- _Task statement_
Set down, character for character, everything in the records below from the line holding "Image resolution: width=70, height=2576." down to the line holding "Buy As Gift (49, 136)", and no other line.

- _Raw data_
- - -

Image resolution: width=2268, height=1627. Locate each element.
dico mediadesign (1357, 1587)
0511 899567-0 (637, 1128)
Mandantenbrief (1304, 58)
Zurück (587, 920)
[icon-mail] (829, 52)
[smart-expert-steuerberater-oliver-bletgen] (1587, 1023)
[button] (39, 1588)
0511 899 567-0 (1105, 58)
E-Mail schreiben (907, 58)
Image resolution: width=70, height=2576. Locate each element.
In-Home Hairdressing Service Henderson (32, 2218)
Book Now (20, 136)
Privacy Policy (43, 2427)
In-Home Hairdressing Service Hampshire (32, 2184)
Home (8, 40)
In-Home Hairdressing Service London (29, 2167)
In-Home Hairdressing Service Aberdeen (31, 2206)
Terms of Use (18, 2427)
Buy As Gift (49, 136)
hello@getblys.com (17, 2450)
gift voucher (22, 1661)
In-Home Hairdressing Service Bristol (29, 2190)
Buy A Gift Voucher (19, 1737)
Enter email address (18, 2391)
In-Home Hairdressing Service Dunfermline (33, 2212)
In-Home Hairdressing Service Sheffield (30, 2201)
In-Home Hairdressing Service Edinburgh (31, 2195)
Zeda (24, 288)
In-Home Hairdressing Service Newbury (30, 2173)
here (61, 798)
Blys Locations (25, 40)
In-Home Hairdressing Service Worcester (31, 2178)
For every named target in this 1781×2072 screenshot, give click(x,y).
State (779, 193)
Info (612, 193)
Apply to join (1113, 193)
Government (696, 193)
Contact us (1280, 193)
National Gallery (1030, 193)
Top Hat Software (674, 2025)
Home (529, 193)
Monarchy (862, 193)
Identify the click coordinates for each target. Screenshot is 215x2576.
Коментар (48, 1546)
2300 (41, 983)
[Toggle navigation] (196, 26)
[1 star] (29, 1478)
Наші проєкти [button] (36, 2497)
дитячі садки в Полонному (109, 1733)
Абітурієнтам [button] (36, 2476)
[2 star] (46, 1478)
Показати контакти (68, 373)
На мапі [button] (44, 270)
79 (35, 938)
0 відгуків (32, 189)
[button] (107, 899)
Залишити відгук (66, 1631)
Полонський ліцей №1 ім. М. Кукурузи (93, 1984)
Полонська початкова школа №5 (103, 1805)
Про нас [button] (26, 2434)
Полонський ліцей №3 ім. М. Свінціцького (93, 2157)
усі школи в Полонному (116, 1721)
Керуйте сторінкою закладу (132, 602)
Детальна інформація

- - -

- _Completed exercise_
Image resolution: width=70, height=2576. Locate each element.
In-Home Hairdressing Service Henderson (32, 2218)
Book Now (20, 136)
Privacy Policy (43, 2427)
In-Home Hairdressing Service Hampshire (32, 2184)
Home (8, 40)
In-Home Hairdressing Service London (29, 2167)
In-Home Hairdressing Service Aberdeen (31, 2206)
Terms of Use (18, 2427)
Buy As Gift (49, 136)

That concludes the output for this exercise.